The Conservative politician claimed “the principalities are out of step with England” on Covid restrictions as he urged Boris Johnson not to impose tougher restrictions south of the Border.

The Prime Minister has resisted calls for stricter rules to combat the rapid spread of Omicron. Whereas curbs on hospitality and large events have been introduced in Scotland, Wales and Northern Ireland.

READ MORE: EXPLAINED: Why Scotland is not (and has never been) a 'principality'

Asked whether he was concerned that England was “out of step” with the rest of the UK in terms of Omicron restrictions, Clifton-Brown replied: “I think it is the other way round.”

“I think the principalities are out of step with England. I think they have been overly cautious, I think they are doing more damage to their economies than they need to, I think they are doing more damage to people’s liberties than they need to – I just don’t think the evidence, unless the data coming out today looks very different, is there for any further measures.”

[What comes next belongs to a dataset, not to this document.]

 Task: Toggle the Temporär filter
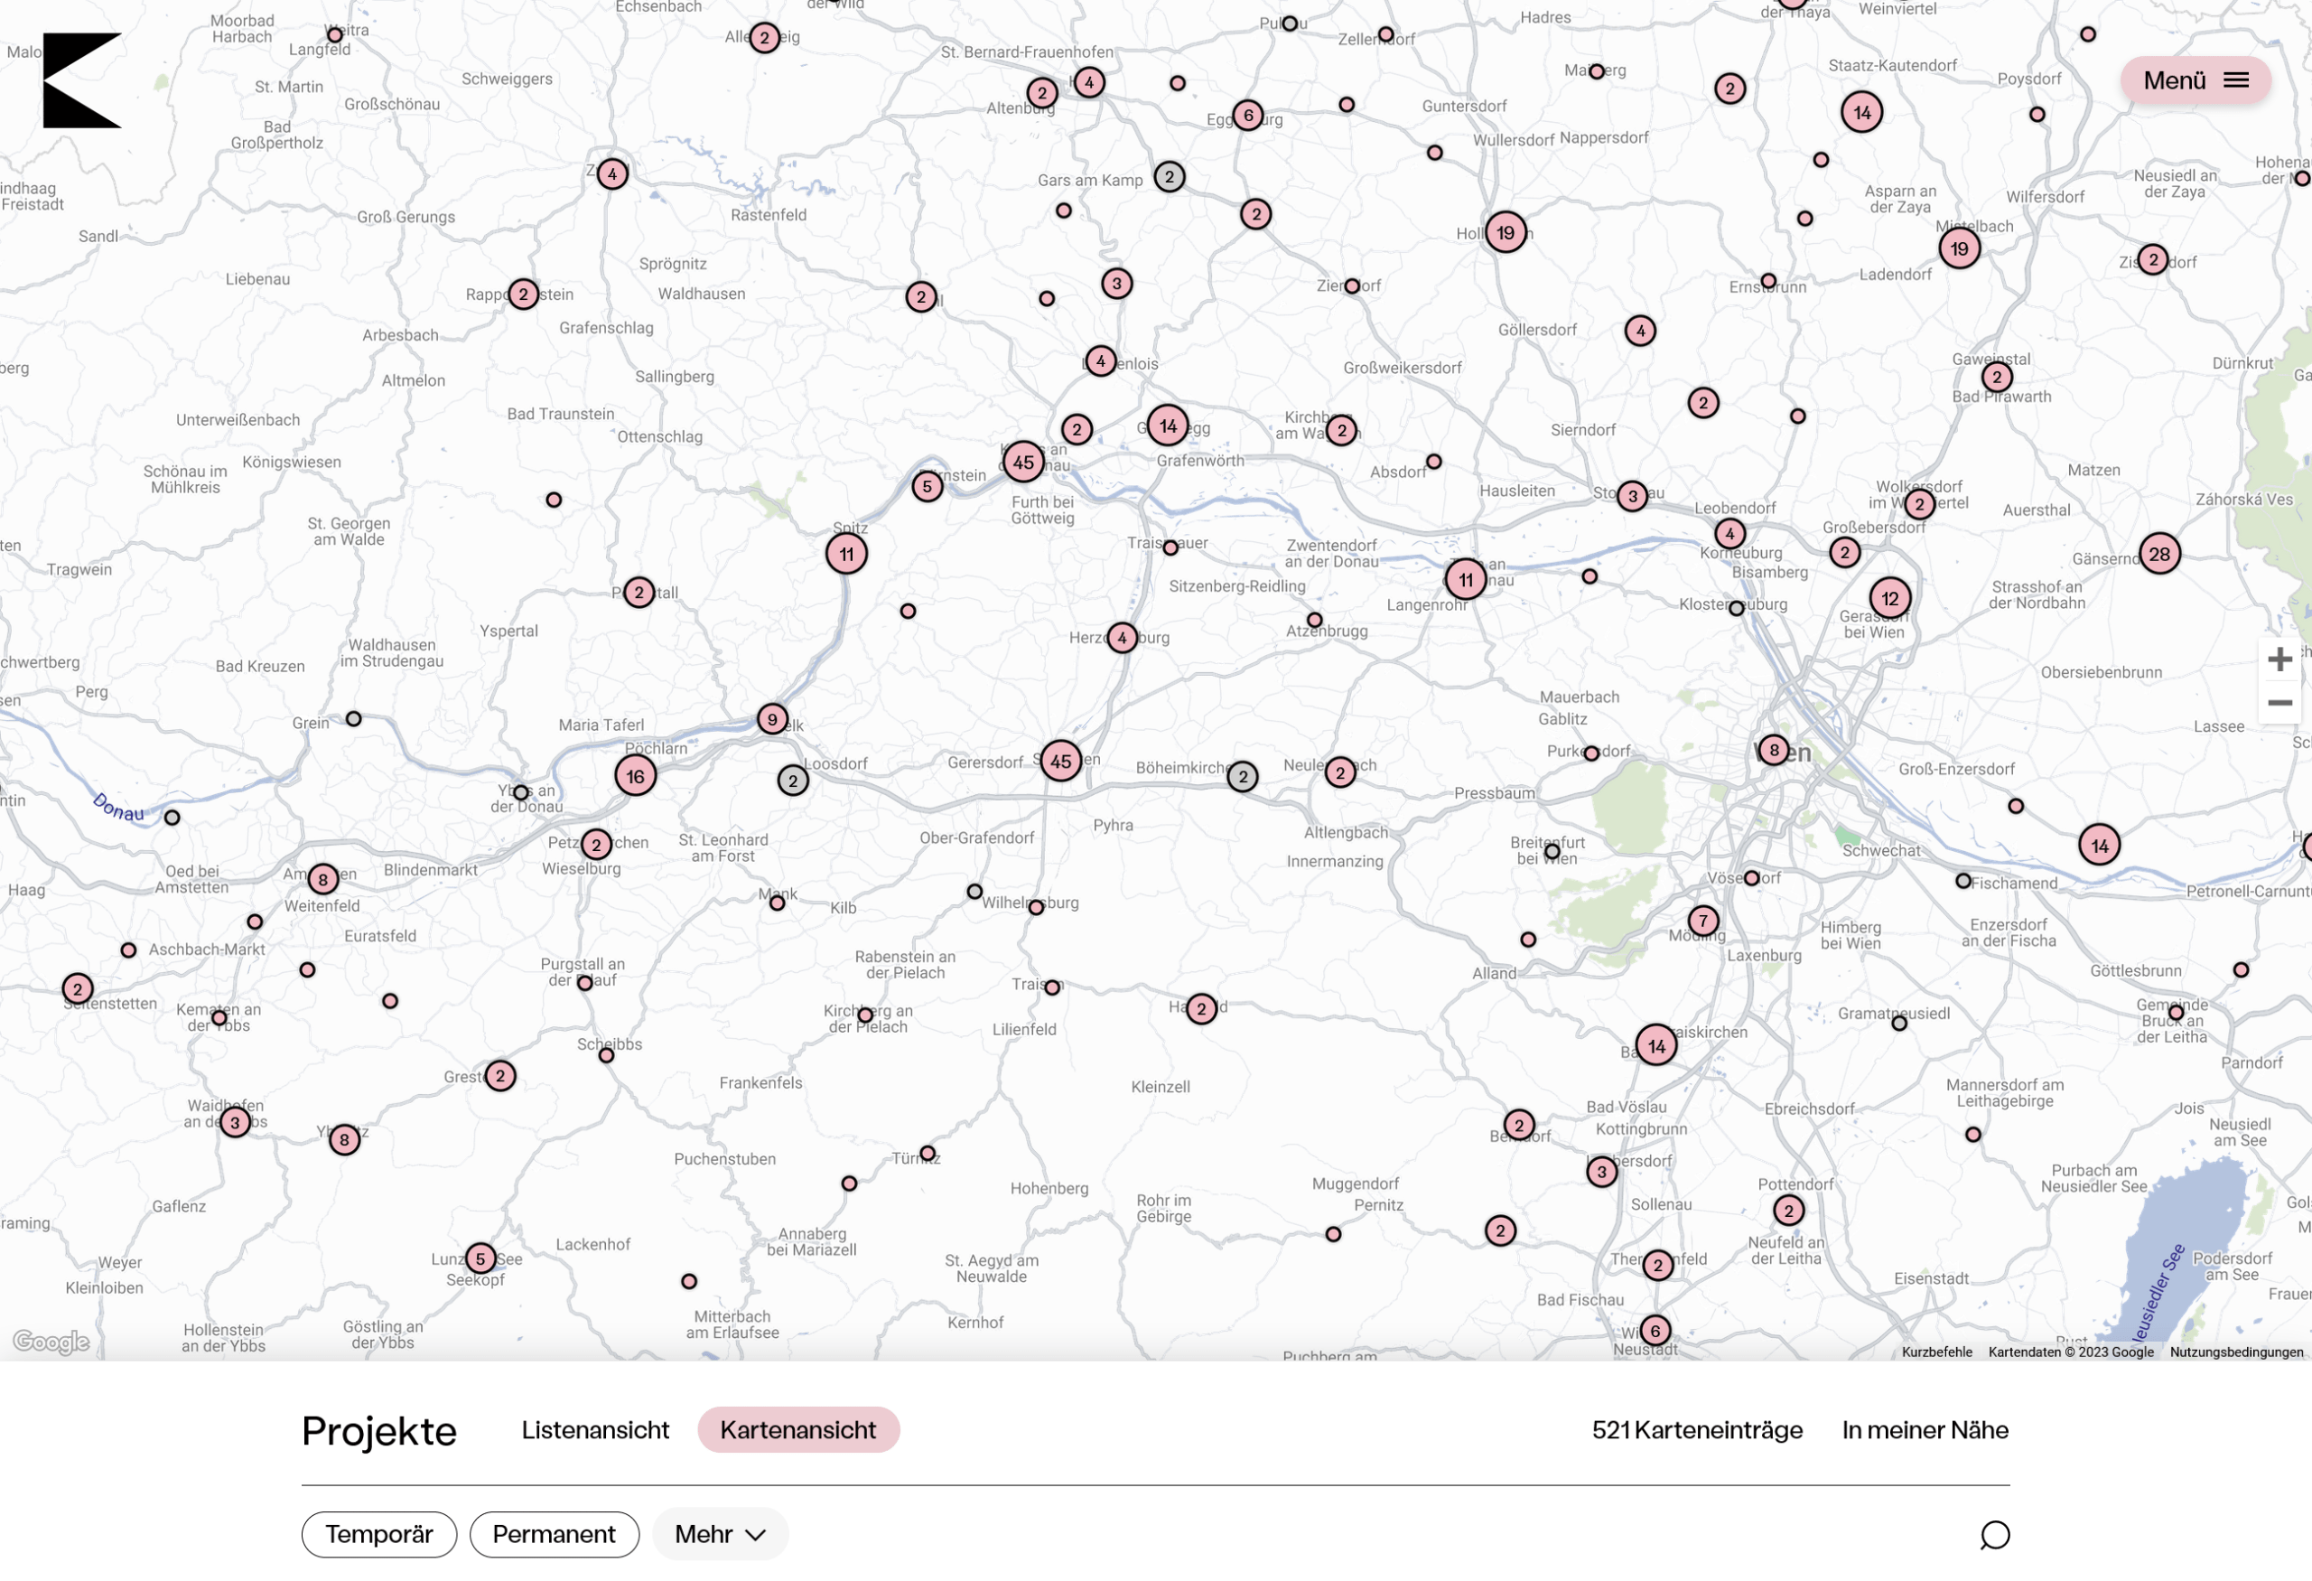(x=379, y=1534)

The Cotswolds MP’s comments caused outrage on social media, with many Twitter users likening it to a comment from Tory trade minister Penny Mordaunt, who referred to the devolved nations as "territories".

Welcoming the reappointment of the Scottish, Welsh and Northern Irish Secretaries following a Cabinet reshuffle in September, she tweeted: “Important continuity in the territorial offices. Congratulations to all three.”

READ MORE: Nicola Sturgeon issues warning as Scotland records highest ever Covid figures

Dr Simon Lee, a senior political lecturer at the University of Hull, drew comparisons between Mordaunt and Clifton-Brown’s comments.

He commented: “Following @PennyMordaunt's 'Territorial', 'the principalities' is used by a @Conservatives MP to describe the nations of Wales and Scotland.

“This British nationalist and colonialist language symbolises muscular Unionism's negation of rival nationalities.”

Wales has long been irked by its description as a principality. Parts of the country made up the Principality of Wales following the country’s conquest in 1284, but this arrangement ended in the 1500s.

Clifton-Brown's Covid demands appear to have been accepted by the UK Government, with Health Secretary Sajid Javid confirming on Monday evening that further restrictions would not be imposed before New Year.